South Dakota State University joined the Nebraska Game and Parks Commission in capturing and processing a total of 48 sheep Monday, Feb. 18, and Tuesday, Feb. 19 — 22 in the Wildcat Hills near McGrew and 26 at three locations in the Pine Ridge near Chadron and Crawford.
Wildlife professionals have ramped up monitoring efforts in recent years to combat disease issues with Nebraska’s bighorn sheep, the most notable malady being Mycoplasma pneumonia. In addition to the sheep captured, processed and released, seven chronically ill ewes from the Pine Ridge were taken to South Dakota State University in Brookings for additional study.
The sheep that were released received new tracking collars and ear tags, in addition to undergoing a series of tissue samples and vaccinations. The ewes were not only fitted with new collars and tags, but also with vaginal implant transmitters. The latter devices, which have been used the past two years in the Pine Ridge, will help study lamb mortality.

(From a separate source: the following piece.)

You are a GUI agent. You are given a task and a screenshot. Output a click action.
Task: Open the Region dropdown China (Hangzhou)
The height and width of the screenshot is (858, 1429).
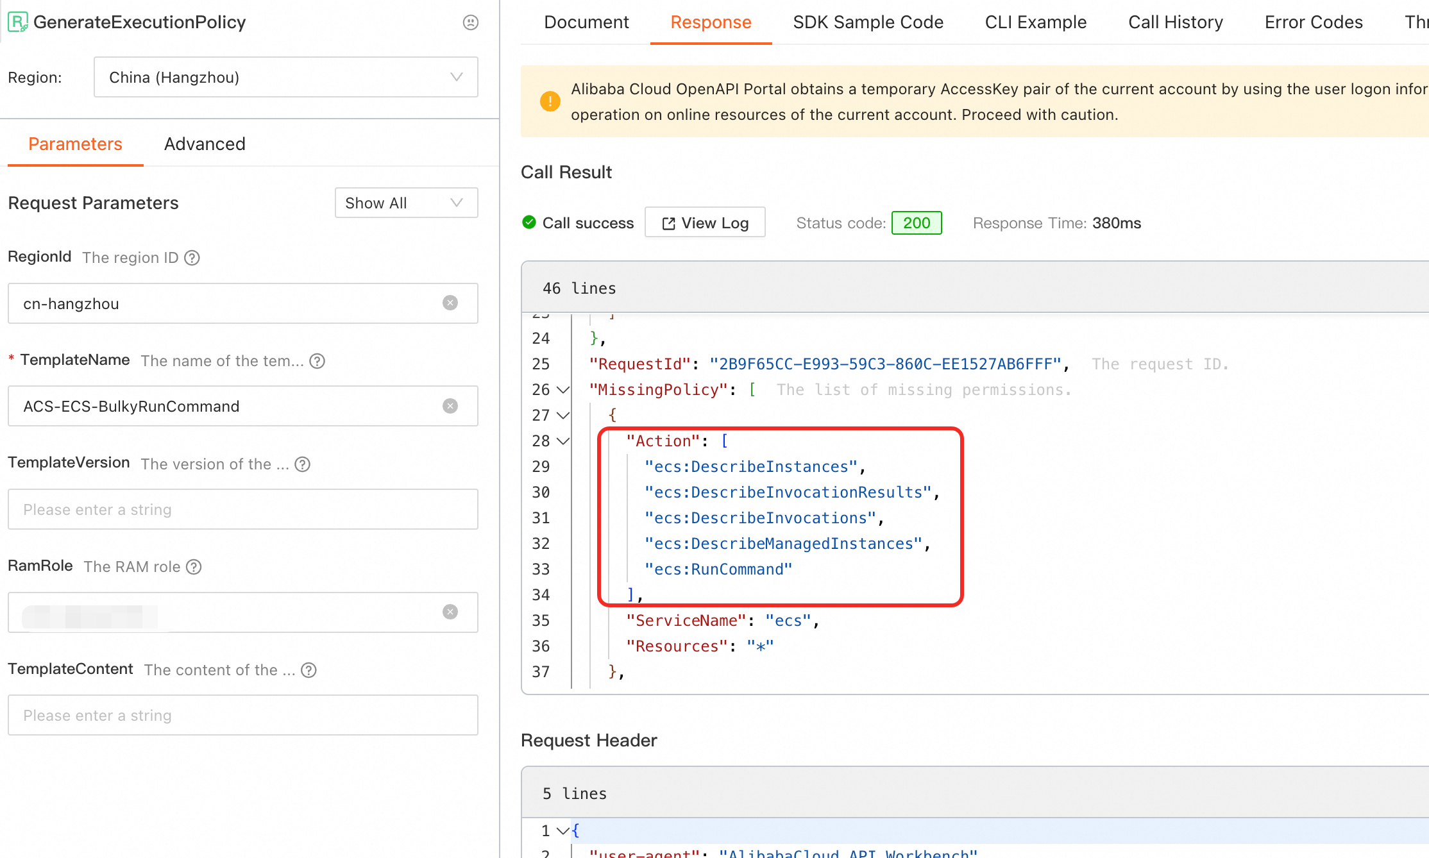286,77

The sheep were processed by a team of about 50 people, consisting of personnel from the Commission, South Dakota State University, Omaha’s Henry Doorly Zoo, the Lincoln Zoo, private veterinarians and the Alliance Animal Clinic. Chadron State College students also joined the effort in the Pine Ridge. Funding and support for the project has come through Pittman-Robertson Federal Aid grants, the Nebraska Big Game Society and local Wild Sheep Foundation chapters.
The helicopter crew has been contracted to stay in the Cornhusker State through the remainder of the week to capture mule deer for a study led by the University of Nebraska. Weather permitting, those captures will take place in the Frenchman deer management unit in southwestern Nebraska and the Pine Ridge unit of the northwest through the weekend. People may notice low-level helicopter activity and increased deer movement in those areas.